A leadership vacuum at the Fed introduces the kind of global uncertainty that historically drives safe-haven flows into yen. The BOJ’s next meeting is in April. If the Fed is in disarray, Ueda has cover to pause normalisation, keeping the short end of the JGB curve anchored while the long end reprices global risk.

The Bessent binding constraint – 10-year Treasury yield → mortgage rates → midterm politics – now passes to Warsh. If Warsh steepens the curve through MBS sales, the 10-year rises, mortgages become less affordable, and the political feedback loop that defined Bessent’s Treasury management intensifies. That pressure will push Warsh toward accommodation, reinforcing the dovish trajectory, reinforcing dollar weakness, reinforcing yen strength.

What we will be watching

This is the first article in what will be a series tracking the Fed transition and its market implications. In the coming weeks and months, Gyokuro will cover:

  • Wednesday’s FOMC statement and dot plot (18 March): The last data point of the Powell consensus. How many dots show zero cuts? Does the statement acknowledge the oil shock explicitly?
  • Warsh’s confirmation hearing testimony: His first public statements under oath about rates, the balance sheet, MBS sales, and Fed independence. This will be the single most important signal of the Warsh Fed’s direction.
  • The Tillis resolution: Does the DOJ probe end? Does Tillis relent? Does the committee find a procedural workaround?
  • Powell’s final press conference (the May FOMC meeting, if he is still chair): His exit framing will shape the narrative Warsh inherits.
  • The first Warsh presser: Tone, priorities, and whether the “Warsh Shock” on the balance sheet materialises or is quietly shelved.
  • The yen and JGB implications: How the BOJ responds to a changing Fed, and what it means for the Japanese equity thesis.

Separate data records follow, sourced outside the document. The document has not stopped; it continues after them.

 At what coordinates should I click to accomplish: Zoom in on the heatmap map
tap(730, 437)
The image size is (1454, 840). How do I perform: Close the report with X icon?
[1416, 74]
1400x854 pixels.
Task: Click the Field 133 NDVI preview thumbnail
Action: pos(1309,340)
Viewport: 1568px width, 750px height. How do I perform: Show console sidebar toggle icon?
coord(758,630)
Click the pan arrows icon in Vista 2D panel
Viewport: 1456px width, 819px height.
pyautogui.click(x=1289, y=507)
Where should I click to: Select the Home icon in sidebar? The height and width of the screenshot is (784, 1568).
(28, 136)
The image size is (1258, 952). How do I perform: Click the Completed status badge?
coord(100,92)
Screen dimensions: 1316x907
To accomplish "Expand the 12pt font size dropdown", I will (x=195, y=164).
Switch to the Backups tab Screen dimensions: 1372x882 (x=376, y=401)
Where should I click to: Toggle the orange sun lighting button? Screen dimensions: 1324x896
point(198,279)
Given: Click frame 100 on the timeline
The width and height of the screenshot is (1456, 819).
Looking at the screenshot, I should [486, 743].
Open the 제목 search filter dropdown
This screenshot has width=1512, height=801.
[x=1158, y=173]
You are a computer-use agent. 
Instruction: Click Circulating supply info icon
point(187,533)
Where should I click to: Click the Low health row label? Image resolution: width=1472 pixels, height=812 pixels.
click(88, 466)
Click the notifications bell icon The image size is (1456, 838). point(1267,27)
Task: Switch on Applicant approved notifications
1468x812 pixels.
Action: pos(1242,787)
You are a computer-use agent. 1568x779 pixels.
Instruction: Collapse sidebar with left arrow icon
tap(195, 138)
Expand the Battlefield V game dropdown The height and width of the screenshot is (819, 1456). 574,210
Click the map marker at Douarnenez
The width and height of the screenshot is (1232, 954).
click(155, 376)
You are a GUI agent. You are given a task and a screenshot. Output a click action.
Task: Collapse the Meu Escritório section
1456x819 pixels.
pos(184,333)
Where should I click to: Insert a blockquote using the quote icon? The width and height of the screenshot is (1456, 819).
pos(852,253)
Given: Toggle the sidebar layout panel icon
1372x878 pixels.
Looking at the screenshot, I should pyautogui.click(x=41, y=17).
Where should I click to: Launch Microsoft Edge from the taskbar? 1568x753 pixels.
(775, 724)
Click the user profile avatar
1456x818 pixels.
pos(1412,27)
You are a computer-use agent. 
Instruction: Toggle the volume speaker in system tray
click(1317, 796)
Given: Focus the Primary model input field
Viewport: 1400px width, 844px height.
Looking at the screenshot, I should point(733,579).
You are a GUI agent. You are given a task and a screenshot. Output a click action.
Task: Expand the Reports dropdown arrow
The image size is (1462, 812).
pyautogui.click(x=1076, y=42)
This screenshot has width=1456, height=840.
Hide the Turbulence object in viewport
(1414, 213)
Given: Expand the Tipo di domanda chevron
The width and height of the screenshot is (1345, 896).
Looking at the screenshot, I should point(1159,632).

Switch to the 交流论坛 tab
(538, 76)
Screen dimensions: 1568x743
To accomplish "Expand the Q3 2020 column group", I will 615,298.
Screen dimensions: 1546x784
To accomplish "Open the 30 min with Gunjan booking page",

The Fed chair transition is not a political story. It is a market structure story. The identity, timing, and policy preferences of the next chair are first-order variables for rates, the dollar, credit, gold, and the entire constellation of assets that prices off the US risk-free rate. In the middle of a war, with oil above $100 and the economy slowing, getting this wrong is expensive.

– 玉露

This article is not investment advice. All data as of 16 March 2026 unless otherwise noted.